For more than a century, Jews have tickled America's funny bone. If making someone laugh is one of the most generous of all human acts, then the Jews have been the most generous of immigrants.

In fact, I have this theory that the best fighters against anti-Semitism in America have been not the Jewish activists (like the ADL), but the Jewish comedians.

Comedy disarms a lot better than press releases. A funny routine by Billy Crystal or Seinfeld poking fun at Jewish stereotypes is a lot more endearing than a press release complaining about how reinforcing Jewish stereotypes legitimizes anti-Semitism.

The well-meaning kvetching chorus in the Jewish establishment that sees anti-Semitism around every corner ought to be very careful not to turn our reputation into a people without a sense of humor.

Having a sense of humor means being able to take it, not just dish it out. Sure, I get it. Poking fun at Jewish stereotypes recalls classic anti-Semitic tropes and so on. But not all stereotypes are created equal. Being “successful in Hollywood” is a galaxy away from the blood libels of the past. And, in any event, where would comedy be without stereotypes?

If you ask me, losing our sense of humor would create a lot more anti-Semites.

And no, I don't buy the argument that “only Jews have the right to poke fun at Jews.” That's a sign of weakness. The fact that a non-Jewish comedian had the cojones to poke fun at Jewish stereotypes at the Academy Awards is a compliment, not an insult. It says to the world, “I think Jews are strong enough and cool enough and funny enough to take it.”

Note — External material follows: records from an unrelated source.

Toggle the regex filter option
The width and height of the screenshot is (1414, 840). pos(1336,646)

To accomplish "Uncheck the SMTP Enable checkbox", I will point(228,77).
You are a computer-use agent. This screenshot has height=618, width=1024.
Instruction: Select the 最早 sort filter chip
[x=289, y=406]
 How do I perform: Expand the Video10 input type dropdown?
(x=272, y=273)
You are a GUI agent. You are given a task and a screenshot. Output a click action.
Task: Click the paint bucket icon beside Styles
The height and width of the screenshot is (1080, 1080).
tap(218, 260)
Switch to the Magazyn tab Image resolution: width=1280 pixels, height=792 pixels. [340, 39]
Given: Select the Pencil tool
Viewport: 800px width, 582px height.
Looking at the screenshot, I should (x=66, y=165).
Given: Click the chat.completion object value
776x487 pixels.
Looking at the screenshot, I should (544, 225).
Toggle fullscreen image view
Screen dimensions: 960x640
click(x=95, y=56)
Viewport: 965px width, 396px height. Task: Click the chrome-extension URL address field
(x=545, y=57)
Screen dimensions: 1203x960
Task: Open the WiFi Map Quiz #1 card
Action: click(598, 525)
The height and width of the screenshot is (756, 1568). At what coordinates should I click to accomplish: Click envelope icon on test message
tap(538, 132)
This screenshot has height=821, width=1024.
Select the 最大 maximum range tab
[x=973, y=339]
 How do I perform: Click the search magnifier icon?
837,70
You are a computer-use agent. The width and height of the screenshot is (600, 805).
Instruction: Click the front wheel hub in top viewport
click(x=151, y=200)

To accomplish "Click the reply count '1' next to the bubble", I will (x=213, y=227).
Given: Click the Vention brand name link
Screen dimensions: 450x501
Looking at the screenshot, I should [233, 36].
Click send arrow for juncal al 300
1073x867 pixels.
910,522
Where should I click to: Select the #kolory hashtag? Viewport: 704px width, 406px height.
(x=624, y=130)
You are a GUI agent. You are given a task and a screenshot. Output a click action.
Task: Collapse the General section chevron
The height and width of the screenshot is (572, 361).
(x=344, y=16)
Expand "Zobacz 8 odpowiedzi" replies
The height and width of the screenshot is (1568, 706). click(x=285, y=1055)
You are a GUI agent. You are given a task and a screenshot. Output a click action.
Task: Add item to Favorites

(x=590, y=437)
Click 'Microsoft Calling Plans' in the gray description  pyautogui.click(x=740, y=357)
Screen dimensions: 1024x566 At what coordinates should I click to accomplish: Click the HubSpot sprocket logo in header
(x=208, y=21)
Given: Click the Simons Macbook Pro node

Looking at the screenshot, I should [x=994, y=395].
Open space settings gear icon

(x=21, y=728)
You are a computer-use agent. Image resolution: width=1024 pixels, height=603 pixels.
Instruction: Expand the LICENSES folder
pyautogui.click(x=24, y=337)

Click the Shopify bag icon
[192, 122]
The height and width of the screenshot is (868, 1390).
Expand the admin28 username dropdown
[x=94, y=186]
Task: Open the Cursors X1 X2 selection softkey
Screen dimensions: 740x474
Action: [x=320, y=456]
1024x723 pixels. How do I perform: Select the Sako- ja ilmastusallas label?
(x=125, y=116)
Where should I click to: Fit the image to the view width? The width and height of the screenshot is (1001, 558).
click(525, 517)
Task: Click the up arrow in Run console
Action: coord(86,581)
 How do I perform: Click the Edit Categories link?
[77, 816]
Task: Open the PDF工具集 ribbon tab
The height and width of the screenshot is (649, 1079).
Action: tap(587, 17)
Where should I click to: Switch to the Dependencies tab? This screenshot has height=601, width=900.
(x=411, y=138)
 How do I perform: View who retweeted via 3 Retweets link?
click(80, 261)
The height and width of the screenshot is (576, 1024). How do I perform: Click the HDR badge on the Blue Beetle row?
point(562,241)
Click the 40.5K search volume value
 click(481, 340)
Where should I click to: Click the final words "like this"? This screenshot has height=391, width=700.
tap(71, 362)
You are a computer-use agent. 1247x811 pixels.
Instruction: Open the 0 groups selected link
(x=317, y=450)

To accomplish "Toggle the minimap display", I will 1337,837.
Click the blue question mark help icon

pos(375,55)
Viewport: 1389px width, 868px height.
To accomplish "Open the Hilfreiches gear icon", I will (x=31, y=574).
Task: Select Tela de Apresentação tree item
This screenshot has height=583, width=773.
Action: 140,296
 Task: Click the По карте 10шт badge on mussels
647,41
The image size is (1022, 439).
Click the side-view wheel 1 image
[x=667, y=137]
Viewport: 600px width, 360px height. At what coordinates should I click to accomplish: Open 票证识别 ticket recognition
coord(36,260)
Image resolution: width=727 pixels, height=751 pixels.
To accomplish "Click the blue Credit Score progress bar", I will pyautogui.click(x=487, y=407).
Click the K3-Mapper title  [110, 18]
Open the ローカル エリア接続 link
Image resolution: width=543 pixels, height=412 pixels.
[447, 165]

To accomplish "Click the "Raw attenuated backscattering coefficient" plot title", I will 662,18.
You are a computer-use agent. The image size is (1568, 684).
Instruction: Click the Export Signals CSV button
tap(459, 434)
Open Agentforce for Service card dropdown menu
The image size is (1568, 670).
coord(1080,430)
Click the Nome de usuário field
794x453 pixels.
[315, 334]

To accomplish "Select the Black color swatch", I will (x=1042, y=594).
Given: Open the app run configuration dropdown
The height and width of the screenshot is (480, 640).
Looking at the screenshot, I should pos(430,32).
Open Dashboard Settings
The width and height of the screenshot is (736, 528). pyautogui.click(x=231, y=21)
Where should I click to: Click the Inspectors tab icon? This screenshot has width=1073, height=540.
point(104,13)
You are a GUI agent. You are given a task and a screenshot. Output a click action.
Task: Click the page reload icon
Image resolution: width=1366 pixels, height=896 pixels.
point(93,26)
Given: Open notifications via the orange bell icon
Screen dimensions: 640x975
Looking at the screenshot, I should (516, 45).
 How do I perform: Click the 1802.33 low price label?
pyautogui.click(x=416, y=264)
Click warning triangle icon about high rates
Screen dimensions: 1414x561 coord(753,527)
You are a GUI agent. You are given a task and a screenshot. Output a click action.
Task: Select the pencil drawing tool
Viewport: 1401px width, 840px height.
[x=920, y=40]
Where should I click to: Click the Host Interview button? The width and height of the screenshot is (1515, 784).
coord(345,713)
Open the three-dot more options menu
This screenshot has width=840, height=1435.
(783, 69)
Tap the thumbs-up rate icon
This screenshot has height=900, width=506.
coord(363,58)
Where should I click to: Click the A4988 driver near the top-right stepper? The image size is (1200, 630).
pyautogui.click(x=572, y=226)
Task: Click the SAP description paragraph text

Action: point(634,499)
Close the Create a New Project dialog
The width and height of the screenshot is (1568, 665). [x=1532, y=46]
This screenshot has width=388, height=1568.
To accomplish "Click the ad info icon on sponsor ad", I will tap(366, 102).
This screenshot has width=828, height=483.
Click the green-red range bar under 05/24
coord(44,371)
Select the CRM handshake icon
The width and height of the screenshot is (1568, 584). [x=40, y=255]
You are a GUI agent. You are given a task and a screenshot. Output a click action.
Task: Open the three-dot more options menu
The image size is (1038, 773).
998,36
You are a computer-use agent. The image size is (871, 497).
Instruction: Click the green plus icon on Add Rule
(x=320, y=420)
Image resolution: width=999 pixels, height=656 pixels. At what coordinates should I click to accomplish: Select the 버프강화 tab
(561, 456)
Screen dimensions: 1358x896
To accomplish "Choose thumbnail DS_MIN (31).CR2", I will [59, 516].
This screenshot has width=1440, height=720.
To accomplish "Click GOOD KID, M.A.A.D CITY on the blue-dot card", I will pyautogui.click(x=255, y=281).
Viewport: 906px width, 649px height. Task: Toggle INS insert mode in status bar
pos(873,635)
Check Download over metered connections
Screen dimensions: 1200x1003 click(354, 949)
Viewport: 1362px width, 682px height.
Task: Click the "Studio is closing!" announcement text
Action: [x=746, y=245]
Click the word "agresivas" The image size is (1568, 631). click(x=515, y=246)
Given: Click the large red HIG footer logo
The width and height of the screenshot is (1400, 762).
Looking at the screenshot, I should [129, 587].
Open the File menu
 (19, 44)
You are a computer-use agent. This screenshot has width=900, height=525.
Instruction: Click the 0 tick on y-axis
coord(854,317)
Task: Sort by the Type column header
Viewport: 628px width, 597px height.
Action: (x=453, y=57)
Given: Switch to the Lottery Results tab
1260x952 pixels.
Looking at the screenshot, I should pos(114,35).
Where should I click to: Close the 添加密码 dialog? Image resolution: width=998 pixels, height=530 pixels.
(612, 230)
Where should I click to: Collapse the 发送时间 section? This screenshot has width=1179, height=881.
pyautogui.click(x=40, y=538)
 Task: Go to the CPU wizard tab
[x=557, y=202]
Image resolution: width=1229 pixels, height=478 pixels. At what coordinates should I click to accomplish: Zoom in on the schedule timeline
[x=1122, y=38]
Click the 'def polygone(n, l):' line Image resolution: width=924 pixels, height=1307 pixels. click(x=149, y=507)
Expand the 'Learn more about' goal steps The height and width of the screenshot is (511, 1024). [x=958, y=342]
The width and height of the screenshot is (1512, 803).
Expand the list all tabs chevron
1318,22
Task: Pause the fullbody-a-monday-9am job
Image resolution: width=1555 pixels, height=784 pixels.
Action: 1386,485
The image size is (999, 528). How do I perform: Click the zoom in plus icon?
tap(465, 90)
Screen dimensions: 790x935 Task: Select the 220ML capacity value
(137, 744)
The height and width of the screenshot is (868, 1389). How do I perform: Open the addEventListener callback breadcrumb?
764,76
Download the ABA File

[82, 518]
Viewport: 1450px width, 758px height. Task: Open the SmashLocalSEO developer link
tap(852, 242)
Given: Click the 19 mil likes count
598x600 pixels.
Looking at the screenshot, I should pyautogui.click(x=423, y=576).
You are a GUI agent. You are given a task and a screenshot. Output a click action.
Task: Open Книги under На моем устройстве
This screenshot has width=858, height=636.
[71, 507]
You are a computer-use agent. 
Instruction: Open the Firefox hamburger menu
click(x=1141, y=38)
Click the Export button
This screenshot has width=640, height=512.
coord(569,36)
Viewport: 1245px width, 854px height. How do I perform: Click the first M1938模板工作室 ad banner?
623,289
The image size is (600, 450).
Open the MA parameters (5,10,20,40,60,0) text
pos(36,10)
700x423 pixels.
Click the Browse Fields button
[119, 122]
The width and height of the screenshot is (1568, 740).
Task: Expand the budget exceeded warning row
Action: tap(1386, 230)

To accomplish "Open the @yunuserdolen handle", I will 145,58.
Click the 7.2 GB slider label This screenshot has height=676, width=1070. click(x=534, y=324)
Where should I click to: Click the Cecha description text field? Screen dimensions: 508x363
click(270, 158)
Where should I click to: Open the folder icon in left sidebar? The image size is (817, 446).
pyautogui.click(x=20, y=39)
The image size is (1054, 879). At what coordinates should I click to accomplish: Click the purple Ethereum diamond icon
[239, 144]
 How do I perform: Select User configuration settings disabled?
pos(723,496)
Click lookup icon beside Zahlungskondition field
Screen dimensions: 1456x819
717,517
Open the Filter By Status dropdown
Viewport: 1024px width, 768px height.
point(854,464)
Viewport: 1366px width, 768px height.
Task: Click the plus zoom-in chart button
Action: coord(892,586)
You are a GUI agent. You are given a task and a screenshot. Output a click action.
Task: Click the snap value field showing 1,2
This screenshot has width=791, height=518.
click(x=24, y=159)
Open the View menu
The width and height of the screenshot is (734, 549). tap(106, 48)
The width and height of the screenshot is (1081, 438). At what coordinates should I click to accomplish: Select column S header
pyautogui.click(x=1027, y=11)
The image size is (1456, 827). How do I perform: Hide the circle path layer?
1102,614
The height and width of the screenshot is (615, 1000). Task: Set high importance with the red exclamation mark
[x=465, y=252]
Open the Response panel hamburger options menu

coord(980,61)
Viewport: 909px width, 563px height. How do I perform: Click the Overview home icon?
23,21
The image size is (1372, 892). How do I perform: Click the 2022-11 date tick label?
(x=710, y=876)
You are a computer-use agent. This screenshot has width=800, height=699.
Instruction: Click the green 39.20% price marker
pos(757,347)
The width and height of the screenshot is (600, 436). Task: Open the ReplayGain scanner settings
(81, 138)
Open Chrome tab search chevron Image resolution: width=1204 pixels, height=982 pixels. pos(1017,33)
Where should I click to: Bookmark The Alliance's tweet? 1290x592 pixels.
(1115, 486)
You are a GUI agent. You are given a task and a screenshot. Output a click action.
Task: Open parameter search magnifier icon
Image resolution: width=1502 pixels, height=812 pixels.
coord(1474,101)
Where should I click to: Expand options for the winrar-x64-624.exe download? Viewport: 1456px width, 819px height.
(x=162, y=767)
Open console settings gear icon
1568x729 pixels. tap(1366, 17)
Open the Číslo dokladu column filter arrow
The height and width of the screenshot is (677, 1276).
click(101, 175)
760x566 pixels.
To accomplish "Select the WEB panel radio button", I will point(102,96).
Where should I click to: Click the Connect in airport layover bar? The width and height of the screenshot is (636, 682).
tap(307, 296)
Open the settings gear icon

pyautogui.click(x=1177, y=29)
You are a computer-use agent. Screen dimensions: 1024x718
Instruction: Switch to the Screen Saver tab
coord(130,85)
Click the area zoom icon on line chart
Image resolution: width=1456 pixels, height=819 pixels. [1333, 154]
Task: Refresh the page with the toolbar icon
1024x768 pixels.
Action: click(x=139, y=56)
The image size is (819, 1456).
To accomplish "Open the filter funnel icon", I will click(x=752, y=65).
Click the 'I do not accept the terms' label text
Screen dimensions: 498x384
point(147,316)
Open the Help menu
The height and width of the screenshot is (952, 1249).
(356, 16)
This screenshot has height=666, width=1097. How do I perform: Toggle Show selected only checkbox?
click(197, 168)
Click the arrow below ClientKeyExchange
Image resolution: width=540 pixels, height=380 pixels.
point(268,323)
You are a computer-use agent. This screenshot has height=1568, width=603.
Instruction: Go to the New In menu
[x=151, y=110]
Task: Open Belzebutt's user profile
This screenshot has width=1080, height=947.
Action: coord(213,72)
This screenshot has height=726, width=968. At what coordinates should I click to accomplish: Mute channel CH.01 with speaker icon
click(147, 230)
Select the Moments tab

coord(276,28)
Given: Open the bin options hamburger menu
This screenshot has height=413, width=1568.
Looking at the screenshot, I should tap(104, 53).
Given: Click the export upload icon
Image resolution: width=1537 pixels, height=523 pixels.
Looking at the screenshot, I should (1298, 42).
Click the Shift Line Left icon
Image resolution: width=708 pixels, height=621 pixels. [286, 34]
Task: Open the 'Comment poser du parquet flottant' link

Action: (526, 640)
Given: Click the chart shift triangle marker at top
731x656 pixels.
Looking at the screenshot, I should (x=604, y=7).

If MacFarlane was spoofing a stereotype of the American Jew as “very successful and with a great sense of humor,” I'll take that any day of the week.

It's no coincidence that in a recent study by sociologists Robert Putnam and David Campbell, Americans said they had warmer feelings toward Jews than toward any other religious group.

Where do you think these warm feelings come from? From ADL press releases? No, a crucial ingredient undoubtedly has been our ability to laugh at ourselves and make others laugh. Once we lose that reputation, we'll only look weak and boring – and who would love that?

If worried leaders like Abe Foxman are looking for new targets, instead of going after comedians, they ought to check out a new study by the Henry Jackson Society that shows how the threat of Islamic terrorism is increasingly in our own backyard.

Hmm, Islamic terrorism. Now that's a strain of anti-Semitism I find has very little humor.